● **Assignment**: Only the lines from the line containing "Where should I" to the end of the material belong in the copy; set them down exactly, without pictures.

....

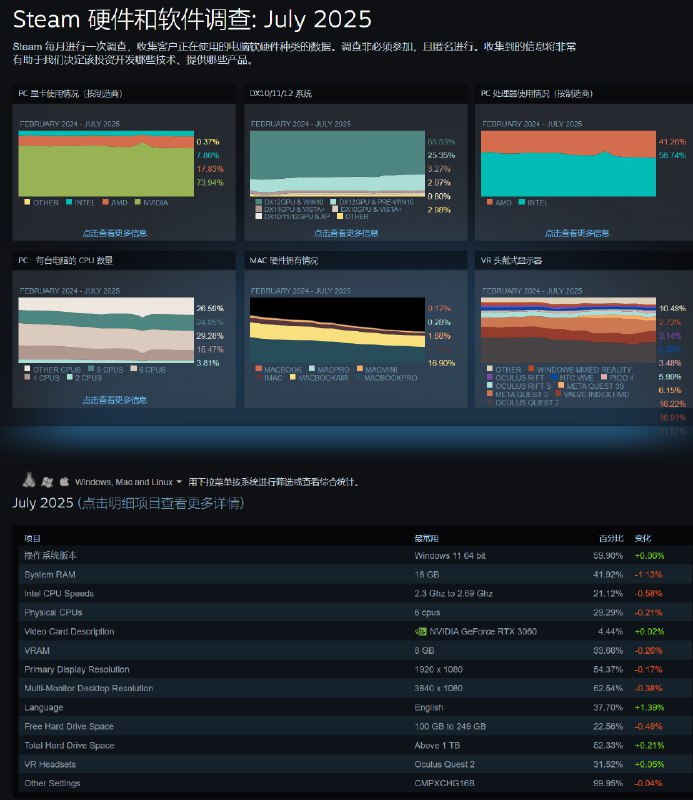693x800 pixels.
Task: Expand the Language row showing English
Action: pyautogui.click(x=346, y=708)
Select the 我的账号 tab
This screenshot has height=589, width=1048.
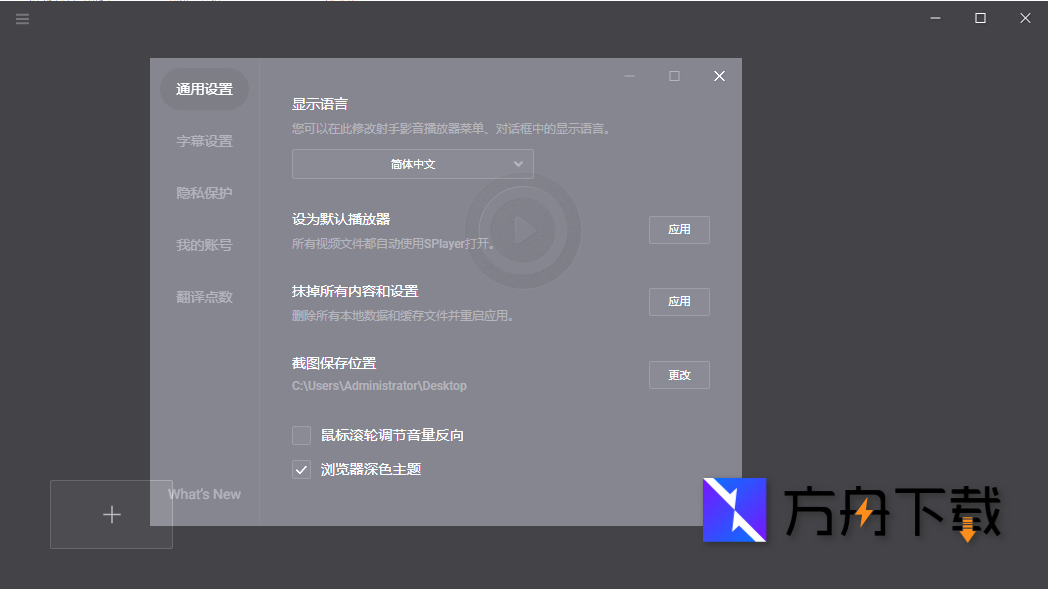pyautogui.click(x=204, y=244)
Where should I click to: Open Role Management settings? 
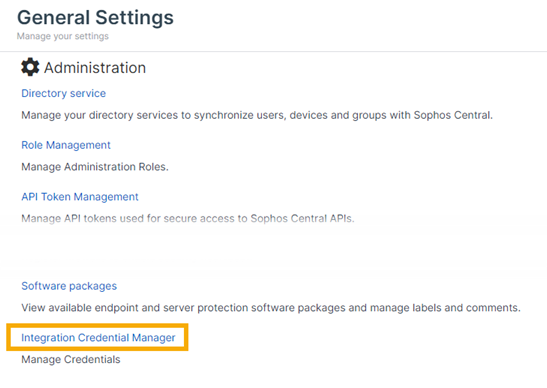66,145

....

● **Solved exercise**:
Where should I click to: Open Role Management settings? 
66,145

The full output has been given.